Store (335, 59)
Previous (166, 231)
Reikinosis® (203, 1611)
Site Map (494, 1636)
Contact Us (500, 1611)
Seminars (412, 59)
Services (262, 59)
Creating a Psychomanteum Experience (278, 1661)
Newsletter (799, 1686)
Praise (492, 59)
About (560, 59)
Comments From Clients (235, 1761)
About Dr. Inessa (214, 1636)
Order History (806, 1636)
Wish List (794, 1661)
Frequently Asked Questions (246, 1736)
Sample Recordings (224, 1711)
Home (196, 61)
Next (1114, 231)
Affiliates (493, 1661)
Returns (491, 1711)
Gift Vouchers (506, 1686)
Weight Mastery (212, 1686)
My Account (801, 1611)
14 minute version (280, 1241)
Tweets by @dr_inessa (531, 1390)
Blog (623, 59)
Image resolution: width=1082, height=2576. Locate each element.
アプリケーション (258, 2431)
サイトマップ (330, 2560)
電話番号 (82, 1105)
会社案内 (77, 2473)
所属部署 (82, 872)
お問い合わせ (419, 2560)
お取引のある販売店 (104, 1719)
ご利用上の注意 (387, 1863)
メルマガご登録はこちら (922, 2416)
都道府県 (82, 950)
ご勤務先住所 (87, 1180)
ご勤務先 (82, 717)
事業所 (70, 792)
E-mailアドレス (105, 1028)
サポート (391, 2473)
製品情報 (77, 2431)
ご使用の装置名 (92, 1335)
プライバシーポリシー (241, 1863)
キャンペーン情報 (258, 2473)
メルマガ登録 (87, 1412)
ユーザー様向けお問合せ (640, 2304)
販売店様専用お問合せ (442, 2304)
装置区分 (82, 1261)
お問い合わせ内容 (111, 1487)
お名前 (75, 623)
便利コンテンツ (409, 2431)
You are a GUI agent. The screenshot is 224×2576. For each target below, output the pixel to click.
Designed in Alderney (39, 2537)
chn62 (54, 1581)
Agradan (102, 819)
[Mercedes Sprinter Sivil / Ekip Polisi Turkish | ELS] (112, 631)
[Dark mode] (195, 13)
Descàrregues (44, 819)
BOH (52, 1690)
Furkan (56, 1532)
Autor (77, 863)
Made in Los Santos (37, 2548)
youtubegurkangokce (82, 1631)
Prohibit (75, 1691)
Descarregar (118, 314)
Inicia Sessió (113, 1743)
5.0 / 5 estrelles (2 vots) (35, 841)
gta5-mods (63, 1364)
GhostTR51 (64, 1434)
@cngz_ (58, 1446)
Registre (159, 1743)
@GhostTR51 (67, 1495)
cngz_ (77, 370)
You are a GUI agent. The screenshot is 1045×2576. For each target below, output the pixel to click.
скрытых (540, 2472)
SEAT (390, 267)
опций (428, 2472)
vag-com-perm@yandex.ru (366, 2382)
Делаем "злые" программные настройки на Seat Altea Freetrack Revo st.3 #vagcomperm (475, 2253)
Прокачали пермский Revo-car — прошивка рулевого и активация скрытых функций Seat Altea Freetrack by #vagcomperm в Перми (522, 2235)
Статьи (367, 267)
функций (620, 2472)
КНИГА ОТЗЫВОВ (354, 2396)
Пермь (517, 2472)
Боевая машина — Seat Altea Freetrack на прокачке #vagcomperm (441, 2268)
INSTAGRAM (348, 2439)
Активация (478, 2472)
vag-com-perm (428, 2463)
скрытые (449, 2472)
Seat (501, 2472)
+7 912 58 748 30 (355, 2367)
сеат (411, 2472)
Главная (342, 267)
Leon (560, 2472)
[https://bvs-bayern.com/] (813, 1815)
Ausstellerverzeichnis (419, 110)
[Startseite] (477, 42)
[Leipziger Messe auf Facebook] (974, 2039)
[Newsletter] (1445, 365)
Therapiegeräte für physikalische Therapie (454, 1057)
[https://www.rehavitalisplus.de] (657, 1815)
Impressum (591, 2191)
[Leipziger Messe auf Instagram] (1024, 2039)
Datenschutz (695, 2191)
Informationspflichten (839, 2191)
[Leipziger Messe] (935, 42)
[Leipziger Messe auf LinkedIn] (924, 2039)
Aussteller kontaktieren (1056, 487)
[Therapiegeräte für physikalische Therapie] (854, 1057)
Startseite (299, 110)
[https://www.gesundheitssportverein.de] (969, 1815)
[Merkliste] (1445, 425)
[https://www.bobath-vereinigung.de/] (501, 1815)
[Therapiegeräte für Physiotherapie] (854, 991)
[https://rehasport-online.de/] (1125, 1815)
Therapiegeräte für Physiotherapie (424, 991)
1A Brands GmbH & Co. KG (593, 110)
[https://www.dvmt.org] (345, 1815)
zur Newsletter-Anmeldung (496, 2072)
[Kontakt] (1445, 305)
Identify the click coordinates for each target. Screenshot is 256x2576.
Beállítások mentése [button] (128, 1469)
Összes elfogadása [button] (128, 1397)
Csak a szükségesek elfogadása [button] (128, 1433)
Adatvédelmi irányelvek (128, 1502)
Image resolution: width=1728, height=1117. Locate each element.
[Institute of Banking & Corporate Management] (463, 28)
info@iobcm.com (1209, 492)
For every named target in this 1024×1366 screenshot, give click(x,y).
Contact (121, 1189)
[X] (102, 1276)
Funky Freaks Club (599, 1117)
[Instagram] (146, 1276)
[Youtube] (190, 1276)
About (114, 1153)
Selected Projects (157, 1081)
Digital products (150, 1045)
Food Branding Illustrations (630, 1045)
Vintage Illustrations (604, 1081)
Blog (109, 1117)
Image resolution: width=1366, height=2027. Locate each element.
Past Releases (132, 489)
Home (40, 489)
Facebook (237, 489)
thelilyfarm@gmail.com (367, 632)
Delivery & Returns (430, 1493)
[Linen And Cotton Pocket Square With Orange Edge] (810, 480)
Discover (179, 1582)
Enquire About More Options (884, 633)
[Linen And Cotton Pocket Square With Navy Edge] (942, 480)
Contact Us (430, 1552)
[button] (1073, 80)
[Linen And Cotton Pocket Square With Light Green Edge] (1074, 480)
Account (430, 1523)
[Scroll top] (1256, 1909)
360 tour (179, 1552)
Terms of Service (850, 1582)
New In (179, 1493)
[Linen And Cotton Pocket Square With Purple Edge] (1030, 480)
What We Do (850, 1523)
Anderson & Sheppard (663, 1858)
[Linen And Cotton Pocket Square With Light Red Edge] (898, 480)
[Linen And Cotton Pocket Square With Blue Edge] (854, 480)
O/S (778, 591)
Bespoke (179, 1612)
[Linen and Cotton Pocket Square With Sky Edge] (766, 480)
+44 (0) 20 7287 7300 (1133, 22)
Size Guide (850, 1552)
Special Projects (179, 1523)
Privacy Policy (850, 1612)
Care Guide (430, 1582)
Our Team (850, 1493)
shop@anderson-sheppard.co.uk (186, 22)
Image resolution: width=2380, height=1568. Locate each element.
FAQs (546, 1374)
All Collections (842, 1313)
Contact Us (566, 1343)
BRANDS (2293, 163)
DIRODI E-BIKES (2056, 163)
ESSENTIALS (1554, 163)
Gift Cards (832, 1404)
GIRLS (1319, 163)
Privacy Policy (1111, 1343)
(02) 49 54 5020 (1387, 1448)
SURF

- - - -

TASK TO CARRY OUT >> Filter the records above for lines containing the word "Projects", and copy those lines.

TASK OUTPUT >>
Selected Projects (157, 1081)
Special Projects (179, 1523)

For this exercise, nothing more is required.